Push on to name Philly street after 'Smokin' Joe' Frazier
His daughter has launched a petition to have Glenwood Avenue renamed Joe Frazier Boulevard.
An effort is underway to name a North Philadelphia street after the boxing champion Joe Frazier.
His daughter, Weatte Frazier Collins, has launched a petition to rename Glenwood Avenue as Joe Frazier Boulevard. The petition is now fewer than 200 signatures from its goal of 6,000.
"It is time for the City of Brotherly Love to honor a man who meant so much to our country and brought pride to our community," she said in the petition.

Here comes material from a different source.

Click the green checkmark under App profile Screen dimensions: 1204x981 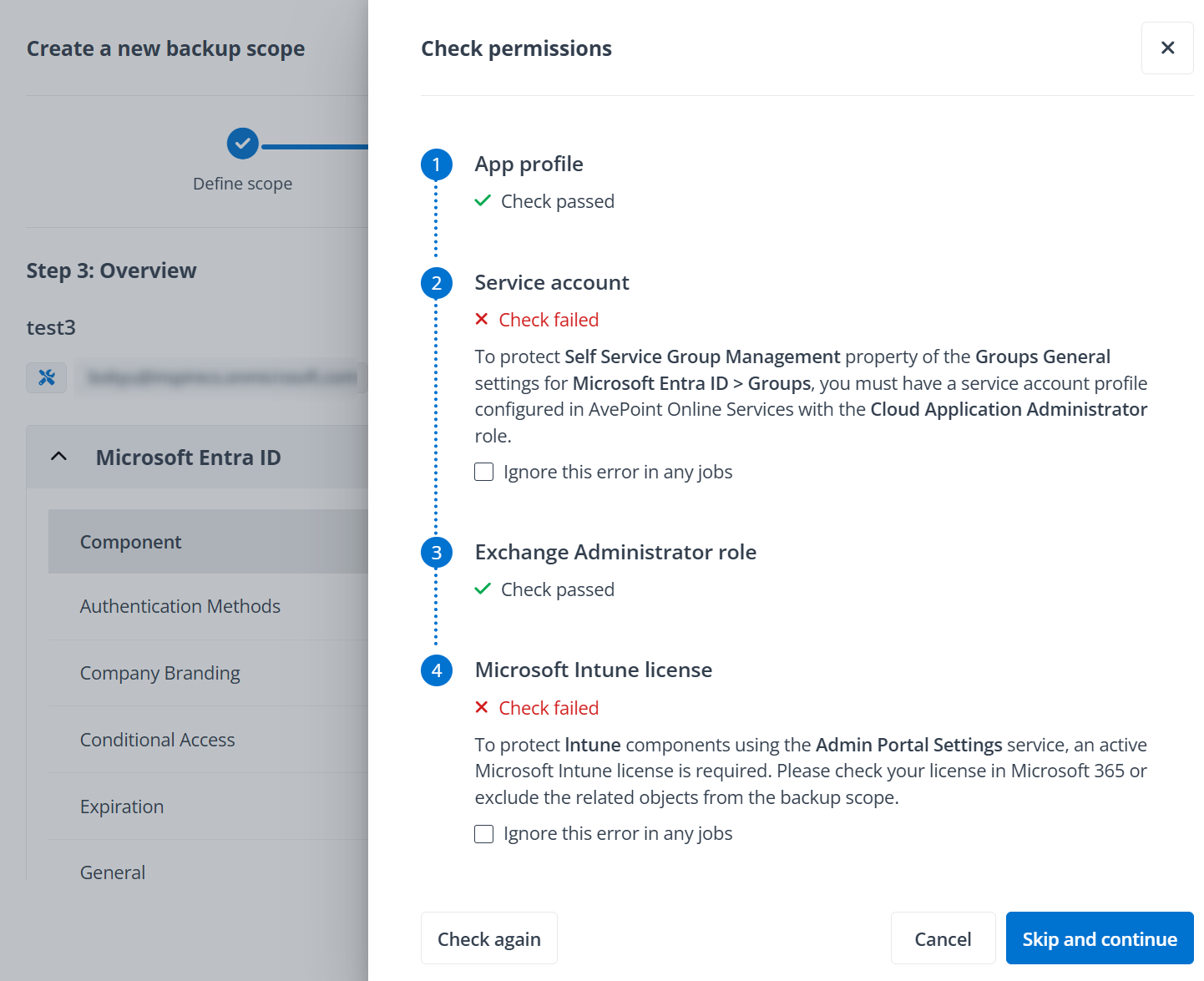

“Smokin’ Joe” Frazier was born in South Carolina in 1944 and made Philadelphia his home in his teenage years. Frazier won an Olympic gold medal at the 1964 Summer Olympics in Tokyo and became the first boxer to beat Muhammad Ali for the heavyweight title in 1971. Frazier was inducted into the International Boxing Hall of Fame, U.S. Boxing Hall of Fame, and U.S. Olympic Hall of Fame. He was 67 when he died of liver cancer in 2011.
Frazier Collins has made it her duty, she said Wednesday, to “make sure my father’s legacy never dies.”
She chose Glenwood Avenue because it was where her father opened Joe Frazier’s Gym. She said her father wanted the gym to be a place for aspiring boxers to practice and for inspiring the next generation of champions.
“He wanted to be encouraging to young people,” she said. “Especially African Americans.”
In 2015, the city unveiled a bronze statue of Frazier outside of Xfinity Live. The statue, by artist Stephen Layne, is a re-creation of Frazier’s knockdown punch during his 1971 fight against Ali.
Frazier Collins will be meeting with residents on Thursday to further discuss the petition. After that she plans to present it to City Council. She said she has nine brothers and sisters who have rights to their father’s likeness and image, and all of them are working on their own projects to preserve his legacy.
“I’m just trying to … do the things that should have been done while he was alive,” Frazier Collins said. “My father was very humble. … He took for granted sometimes just how special he really was.”
This story has been corrected to note that the statue shows Frazier giving a knockdown punch to Ali.